═════ Working data ═════
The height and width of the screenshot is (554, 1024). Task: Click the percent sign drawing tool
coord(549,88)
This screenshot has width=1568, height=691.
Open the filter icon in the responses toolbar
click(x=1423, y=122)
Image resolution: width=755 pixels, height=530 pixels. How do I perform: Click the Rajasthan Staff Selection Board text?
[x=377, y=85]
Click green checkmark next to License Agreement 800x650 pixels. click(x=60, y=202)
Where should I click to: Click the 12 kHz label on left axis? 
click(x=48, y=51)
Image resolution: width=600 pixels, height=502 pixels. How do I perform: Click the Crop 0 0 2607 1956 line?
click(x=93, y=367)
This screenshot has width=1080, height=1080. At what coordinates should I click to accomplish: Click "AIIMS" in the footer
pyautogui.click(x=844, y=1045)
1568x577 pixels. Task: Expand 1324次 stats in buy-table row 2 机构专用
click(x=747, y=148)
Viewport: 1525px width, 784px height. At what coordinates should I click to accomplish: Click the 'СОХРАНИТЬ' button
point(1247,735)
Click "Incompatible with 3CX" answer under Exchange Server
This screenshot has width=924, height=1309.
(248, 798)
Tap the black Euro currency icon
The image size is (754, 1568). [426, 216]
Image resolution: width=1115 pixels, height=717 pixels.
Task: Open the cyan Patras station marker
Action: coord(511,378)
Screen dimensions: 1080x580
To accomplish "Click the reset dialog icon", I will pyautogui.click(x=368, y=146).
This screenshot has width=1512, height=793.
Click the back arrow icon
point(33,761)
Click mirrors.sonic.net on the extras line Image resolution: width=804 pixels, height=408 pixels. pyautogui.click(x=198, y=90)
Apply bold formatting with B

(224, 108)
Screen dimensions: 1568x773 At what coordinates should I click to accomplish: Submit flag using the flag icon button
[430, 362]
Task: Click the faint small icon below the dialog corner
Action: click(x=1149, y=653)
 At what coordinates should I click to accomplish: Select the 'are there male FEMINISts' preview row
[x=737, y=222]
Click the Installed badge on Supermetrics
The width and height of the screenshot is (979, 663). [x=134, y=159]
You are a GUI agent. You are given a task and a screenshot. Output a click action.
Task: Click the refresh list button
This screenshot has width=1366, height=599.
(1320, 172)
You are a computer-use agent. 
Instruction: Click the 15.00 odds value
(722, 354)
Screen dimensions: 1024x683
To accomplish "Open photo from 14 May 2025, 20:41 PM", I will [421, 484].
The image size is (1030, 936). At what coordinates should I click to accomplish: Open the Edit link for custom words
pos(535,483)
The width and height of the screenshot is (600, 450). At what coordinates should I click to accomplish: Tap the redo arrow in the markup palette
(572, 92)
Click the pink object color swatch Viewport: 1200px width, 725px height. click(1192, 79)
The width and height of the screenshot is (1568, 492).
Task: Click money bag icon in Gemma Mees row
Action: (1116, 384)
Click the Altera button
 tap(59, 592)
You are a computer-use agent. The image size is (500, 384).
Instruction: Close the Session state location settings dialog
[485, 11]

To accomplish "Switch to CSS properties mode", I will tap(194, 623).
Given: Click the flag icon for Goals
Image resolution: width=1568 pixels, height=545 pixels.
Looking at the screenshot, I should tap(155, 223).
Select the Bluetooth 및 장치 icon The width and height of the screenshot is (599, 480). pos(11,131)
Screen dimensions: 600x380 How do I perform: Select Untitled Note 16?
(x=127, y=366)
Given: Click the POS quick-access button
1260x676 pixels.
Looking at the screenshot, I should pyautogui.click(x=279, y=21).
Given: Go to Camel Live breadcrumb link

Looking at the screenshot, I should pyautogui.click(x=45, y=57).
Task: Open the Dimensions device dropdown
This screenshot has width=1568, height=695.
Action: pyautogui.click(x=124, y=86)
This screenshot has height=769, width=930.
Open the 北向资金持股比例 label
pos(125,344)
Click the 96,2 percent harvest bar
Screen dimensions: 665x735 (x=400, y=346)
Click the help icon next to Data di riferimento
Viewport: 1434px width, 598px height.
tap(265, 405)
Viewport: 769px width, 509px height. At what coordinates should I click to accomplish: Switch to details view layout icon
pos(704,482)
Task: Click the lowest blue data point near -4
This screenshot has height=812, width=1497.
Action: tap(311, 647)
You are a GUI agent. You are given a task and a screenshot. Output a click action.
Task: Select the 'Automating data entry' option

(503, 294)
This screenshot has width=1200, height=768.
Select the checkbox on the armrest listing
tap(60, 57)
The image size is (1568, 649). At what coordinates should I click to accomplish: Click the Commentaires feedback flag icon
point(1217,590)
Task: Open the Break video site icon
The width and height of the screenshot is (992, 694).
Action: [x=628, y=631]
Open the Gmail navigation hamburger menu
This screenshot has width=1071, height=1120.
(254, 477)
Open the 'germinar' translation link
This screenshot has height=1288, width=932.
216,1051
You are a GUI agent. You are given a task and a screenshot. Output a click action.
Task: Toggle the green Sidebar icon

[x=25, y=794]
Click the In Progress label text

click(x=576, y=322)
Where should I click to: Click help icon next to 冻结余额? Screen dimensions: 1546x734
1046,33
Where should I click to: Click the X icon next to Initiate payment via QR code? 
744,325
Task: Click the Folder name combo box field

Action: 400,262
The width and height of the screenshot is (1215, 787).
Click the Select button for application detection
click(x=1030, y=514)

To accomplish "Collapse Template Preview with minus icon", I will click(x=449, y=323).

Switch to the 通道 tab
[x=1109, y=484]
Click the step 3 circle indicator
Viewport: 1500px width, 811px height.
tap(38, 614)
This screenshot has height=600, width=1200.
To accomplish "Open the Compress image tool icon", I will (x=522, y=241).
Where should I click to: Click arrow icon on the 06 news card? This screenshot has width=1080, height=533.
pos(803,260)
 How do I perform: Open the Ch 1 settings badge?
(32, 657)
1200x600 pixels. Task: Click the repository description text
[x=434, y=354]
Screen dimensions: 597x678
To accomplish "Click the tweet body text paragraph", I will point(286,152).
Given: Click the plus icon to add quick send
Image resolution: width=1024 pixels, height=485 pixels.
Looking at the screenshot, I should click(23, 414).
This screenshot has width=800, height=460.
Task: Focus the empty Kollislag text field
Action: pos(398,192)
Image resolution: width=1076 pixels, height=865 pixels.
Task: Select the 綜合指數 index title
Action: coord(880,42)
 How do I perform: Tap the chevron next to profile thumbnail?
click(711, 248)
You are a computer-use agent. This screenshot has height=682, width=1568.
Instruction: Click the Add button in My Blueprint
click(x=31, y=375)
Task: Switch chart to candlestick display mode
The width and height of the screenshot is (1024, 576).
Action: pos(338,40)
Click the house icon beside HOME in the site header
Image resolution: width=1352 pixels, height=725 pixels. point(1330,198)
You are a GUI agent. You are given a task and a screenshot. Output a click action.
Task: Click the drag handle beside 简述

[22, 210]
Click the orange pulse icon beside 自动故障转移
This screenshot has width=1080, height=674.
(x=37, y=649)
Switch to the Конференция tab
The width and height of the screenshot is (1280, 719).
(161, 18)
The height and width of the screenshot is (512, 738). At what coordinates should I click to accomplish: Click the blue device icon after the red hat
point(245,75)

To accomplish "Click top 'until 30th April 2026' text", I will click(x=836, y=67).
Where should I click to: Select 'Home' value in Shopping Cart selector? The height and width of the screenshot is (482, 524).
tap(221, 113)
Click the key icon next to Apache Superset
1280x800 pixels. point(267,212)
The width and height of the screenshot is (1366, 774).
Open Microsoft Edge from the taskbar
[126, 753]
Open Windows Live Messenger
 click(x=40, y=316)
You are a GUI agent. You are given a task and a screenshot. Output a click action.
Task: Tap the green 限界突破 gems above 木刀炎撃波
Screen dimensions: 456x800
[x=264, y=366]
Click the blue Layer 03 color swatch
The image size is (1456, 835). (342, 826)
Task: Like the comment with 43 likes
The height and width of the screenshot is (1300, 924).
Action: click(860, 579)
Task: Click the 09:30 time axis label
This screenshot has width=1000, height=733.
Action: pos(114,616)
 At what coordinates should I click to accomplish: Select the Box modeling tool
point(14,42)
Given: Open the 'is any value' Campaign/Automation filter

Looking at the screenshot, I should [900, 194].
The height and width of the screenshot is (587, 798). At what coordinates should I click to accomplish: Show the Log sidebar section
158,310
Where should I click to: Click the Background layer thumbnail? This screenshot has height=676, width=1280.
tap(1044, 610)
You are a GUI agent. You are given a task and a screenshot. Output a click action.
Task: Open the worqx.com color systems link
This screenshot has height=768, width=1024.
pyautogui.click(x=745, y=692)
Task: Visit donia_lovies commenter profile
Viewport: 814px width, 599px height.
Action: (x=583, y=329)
═════
**What you are asked to do:** If a line in the listing has "quick" in it, report that line.

**Answer to this task:**
Given: Click the POS quick-access button
Given: Click the plus icon to add quick send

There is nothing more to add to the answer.